§ **AIM OF THE EXERCISE**
Report all lines of the data below that hold the word "dropdown".

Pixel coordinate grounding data
※
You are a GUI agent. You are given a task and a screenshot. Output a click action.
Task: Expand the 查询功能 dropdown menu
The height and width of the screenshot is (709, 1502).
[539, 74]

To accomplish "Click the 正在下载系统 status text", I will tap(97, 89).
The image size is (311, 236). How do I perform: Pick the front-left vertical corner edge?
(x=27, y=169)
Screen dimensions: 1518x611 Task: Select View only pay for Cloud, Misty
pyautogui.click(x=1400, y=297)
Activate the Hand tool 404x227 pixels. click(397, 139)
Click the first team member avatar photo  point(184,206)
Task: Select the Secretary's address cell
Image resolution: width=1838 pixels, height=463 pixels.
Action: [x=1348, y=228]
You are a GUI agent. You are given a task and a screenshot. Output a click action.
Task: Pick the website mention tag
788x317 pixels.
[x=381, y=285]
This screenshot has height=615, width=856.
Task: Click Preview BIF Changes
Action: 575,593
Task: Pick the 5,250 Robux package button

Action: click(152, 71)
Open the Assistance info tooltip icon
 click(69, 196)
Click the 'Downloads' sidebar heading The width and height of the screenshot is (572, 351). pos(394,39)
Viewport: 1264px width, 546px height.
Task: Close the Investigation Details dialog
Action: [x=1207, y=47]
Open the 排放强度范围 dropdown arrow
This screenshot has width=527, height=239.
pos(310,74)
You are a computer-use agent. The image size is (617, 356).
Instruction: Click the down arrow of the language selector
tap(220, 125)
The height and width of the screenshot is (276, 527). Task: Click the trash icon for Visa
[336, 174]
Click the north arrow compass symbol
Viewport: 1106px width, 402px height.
※
§ **OUTPUT OF THE TASK**
Task: Expand the 查询功能 dropdown menu
Open the 排放强度范围 dropdown arrow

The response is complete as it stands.